We enjoyed lattes, a morning-glory muffin and an almond tart with raspberry filling. We’d recommend any and all of them.
I heard an interview with Paul Henderson yesterday. He’s the hockey player that scored famously during the Russia-Canada hockey series oh so many years ago. If you are a hockey fan, you’ll know all the details. Paul spoke of, despite his notoriety, he feeling empty and unhappy. He ultimately found what matters in life are relationships. I don’t know hockey, but I am firmly convinced that when all is said is done, Paul has got it right. It is family and it is relationships that give meaning to life. (supplemented by the odd trip to Simply Biscotti). What do you think?
Our father, Bill Allen, served in the army in World War II. He initially trained others to drive tanks here on Canadian soil and then he served overseas-Northern Africa and Italy. He service ended before the end of the war due to serious illness. He contracted rheumatic fever and was sent home.

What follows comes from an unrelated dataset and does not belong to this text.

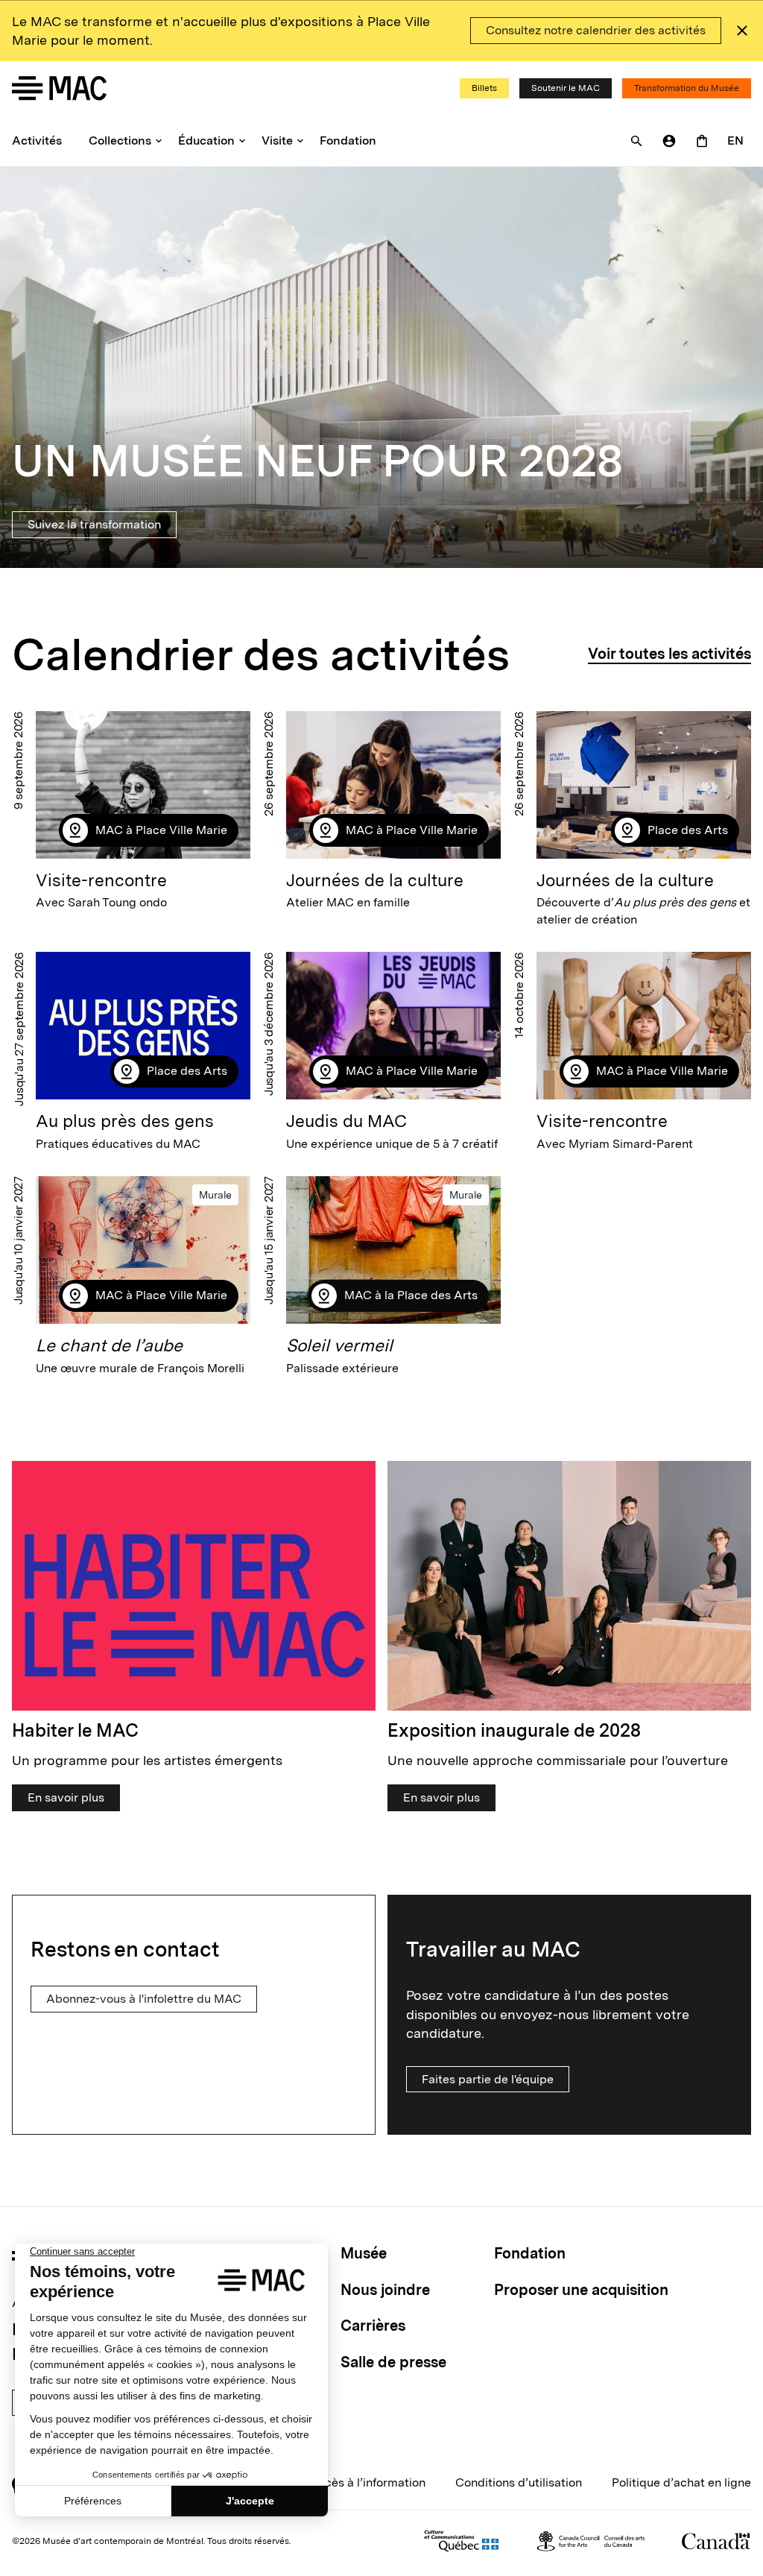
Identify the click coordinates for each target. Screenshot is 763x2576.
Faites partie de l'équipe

He was a man of solid character, our Dad. A bit of a rascal some would say. Well perhaps many would say that and we (three daughters) enjoyed his sense of adventure, wit and humour. He was full of mischief. His service in the war was never a big topic of conversation or perhaps I just wasn’t listening. If it was the latter, that is a shame for Dad never lived long enough for me to be wise enough to ask him more. He died at the relatively young age of 61 in 1979. I can only imagine the experience, the impact and the horrors of war that our Dad experienced.

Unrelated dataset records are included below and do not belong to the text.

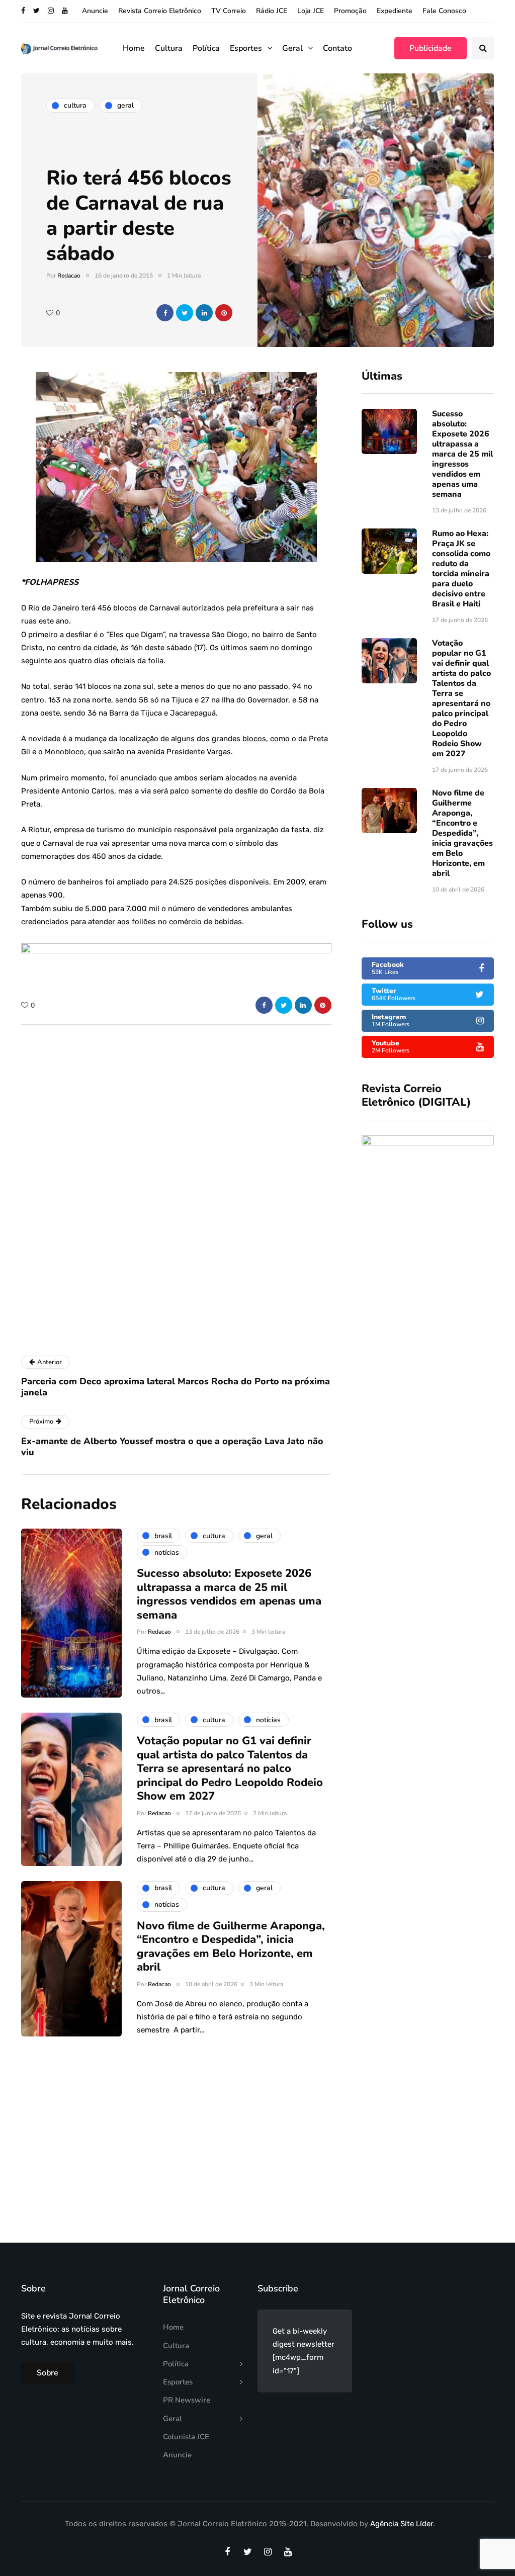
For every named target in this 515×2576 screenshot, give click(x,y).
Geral (292, 48)
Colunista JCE (186, 2437)
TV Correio (228, 11)
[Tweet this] (184, 312)
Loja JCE (310, 11)
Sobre (47, 2372)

Men and women who served and returned must hope and trust their work and sacrifice makes the world a better place. This was brought home to me in a very real way when in the 1970’s I was held up at gun point while working in a pharmacy in Regina, Saskatchewan. I was not harmed. Shaken, but not harmed. When I called my Dad to tell him what had happened, he said “I never served in the war so that some ba@#$rd could hold a gun to my daughter’s head!”. And I thought how he and others might have held hope the world would be rid of all evil as a result of their efforts.

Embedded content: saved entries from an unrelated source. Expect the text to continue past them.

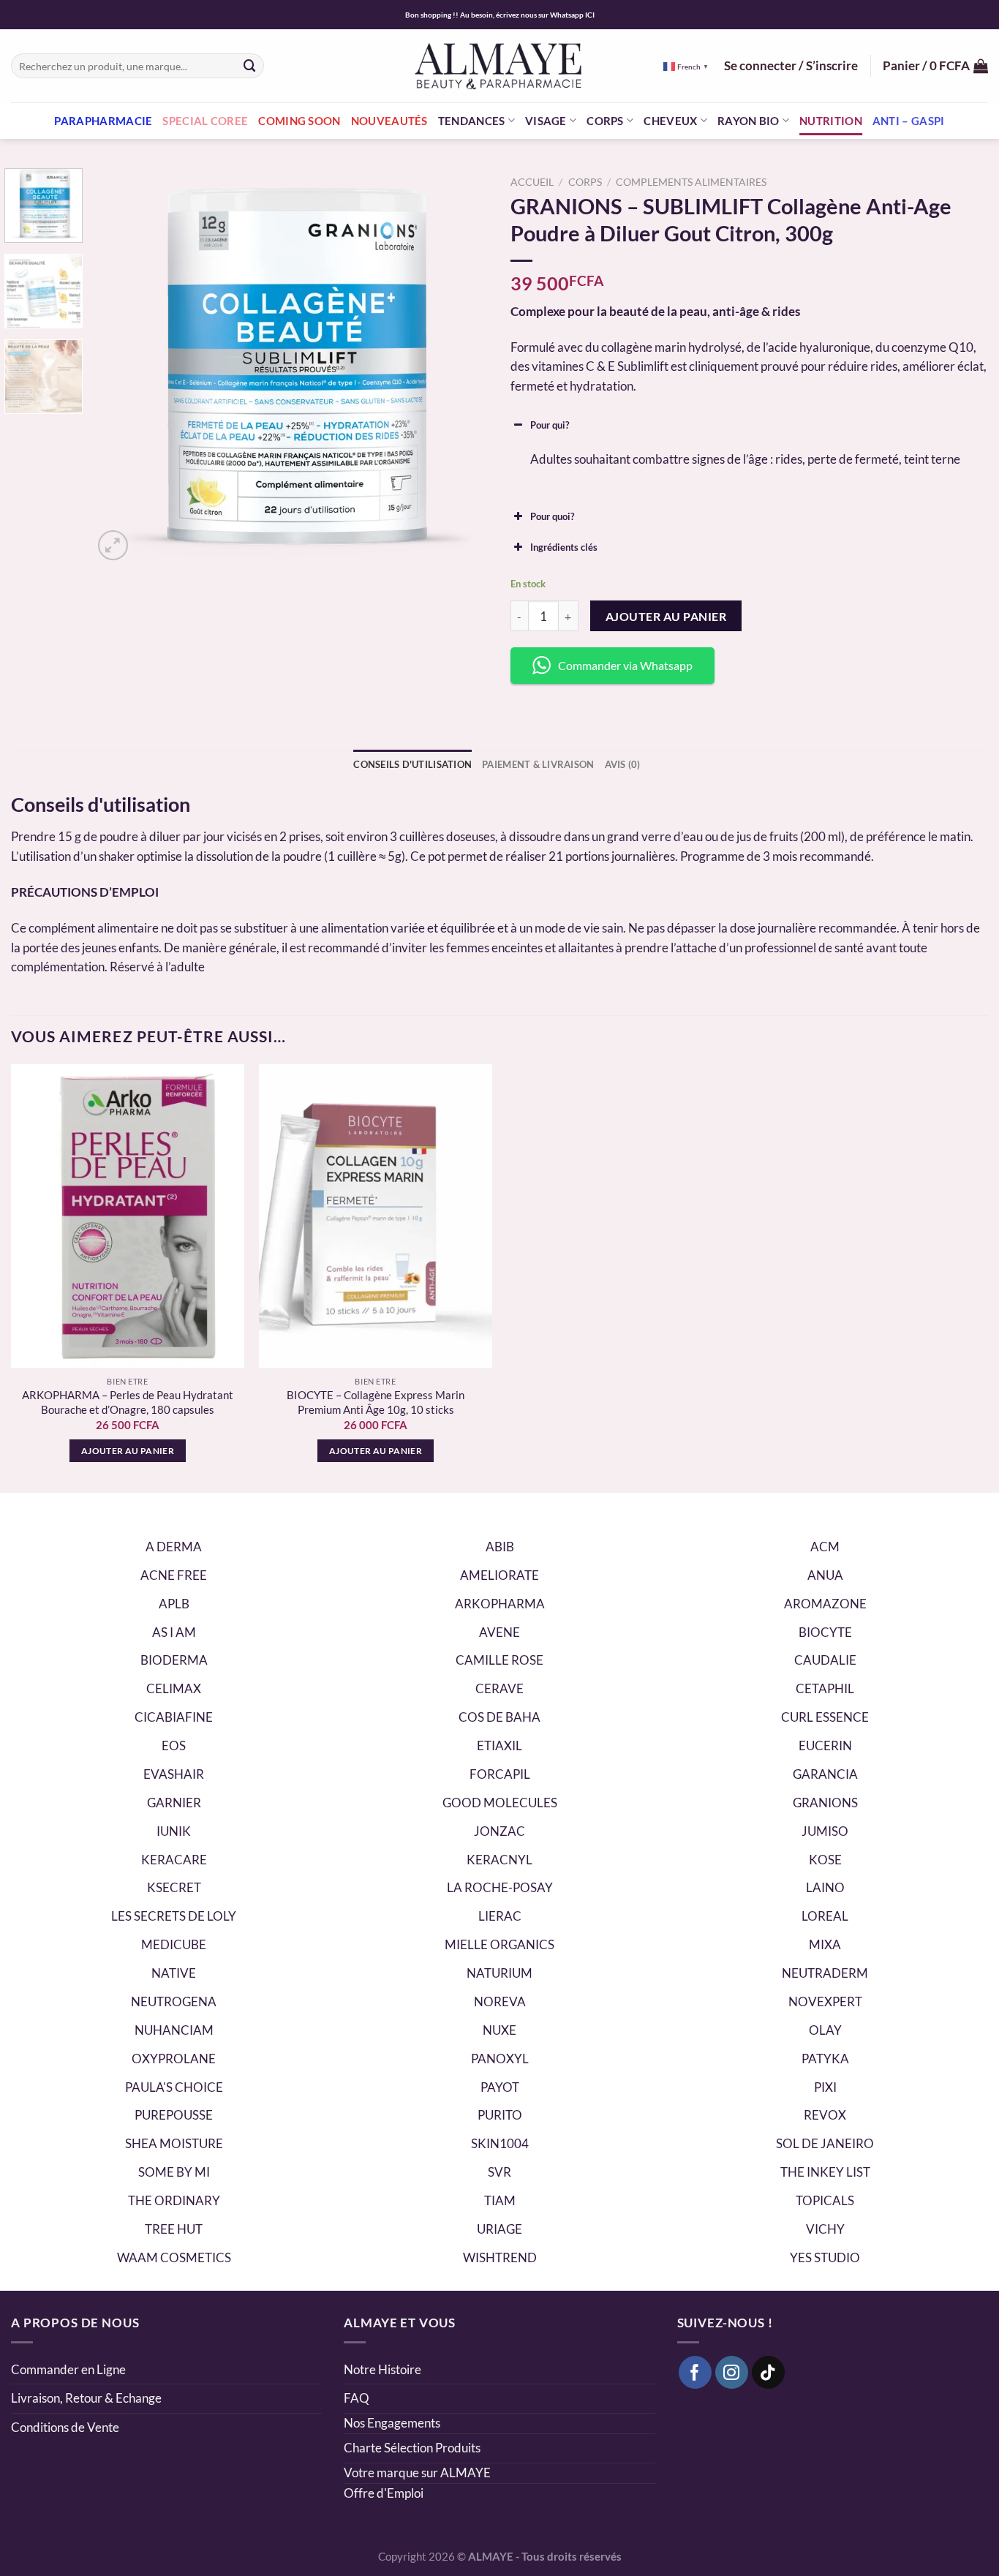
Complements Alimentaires (691, 182)
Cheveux (670, 120)
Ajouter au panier (666, 616)
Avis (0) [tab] (623, 764)
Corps (605, 120)
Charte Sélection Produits (412, 2447)
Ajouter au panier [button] (127, 1450)
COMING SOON (299, 120)
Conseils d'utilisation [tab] (412, 764)
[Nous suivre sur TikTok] (768, 2372)
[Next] (462, 365)
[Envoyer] (249, 65)
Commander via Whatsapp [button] (625, 665)
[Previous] (119, 365)
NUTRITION (830, 120)
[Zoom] (113, 545)
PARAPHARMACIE (103, 120)
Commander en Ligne (68, 2369)
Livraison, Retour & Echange (87, 2398)
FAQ (356, 2398)
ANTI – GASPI (908, 120)
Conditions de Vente (65, 2427)
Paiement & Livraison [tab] (538, 764)
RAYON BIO (748, 120)
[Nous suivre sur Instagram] (732, 2372)
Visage (546, 120)
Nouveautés (389, 120)
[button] (749, 425)
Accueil (532, 182)
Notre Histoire (382, 2369)
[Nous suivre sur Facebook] (695, 2372)
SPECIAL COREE (205, 120)
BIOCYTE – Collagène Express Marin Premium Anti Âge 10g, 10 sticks (375, 1402)
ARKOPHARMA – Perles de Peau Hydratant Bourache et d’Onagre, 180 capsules (127, 1402)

If Dad were alive today, I’d travel to wherever he lived from wherever I lived. I’d accompany him to a Remembrance Day Ceremony. And I would tell him the world is a better place because of his service.
We are taking our time putting our allotment garden to sleep this fall. Most of the plant material has been cleared except for some swiss chard and a half row of lovely fall carrots. We’d tried the carrots a few weeks ago and they were delicious. After a frost we knew they would be even better.
The worst of people
You can imagine our surprise (and perhaps some of the things we said) when we met at the garden this week, shovels and forks in hand, thinking of enjoying those carrots and they were gone! Pulled up and taken. The thief or thieves must be into composting for they pulled the tops off the carrots and laid them neatly down on top the now empty row. The nerve! Carrots are pretty inexpensive in the store. Whoever you are, we’d rather you go to the green grocer for your vegetables! You have to be a certain sort to take something someone else has planted, watered and tended.
The best of people
On the same visit to the garden, a woman who has walked by and chatted with us throughout the gardening season came by to say hello. We had given her some swiss chard earlier in the year and she wanted us to come by for coffee and a snack to say thank you. And so we did. The snack turned out to be hearty delicious Lebanese lunch complete with Lebanese coffee! Mmmm good!
Within a 3 hour period on a sunny late fall afternoon we saw the worst of people and the best of people.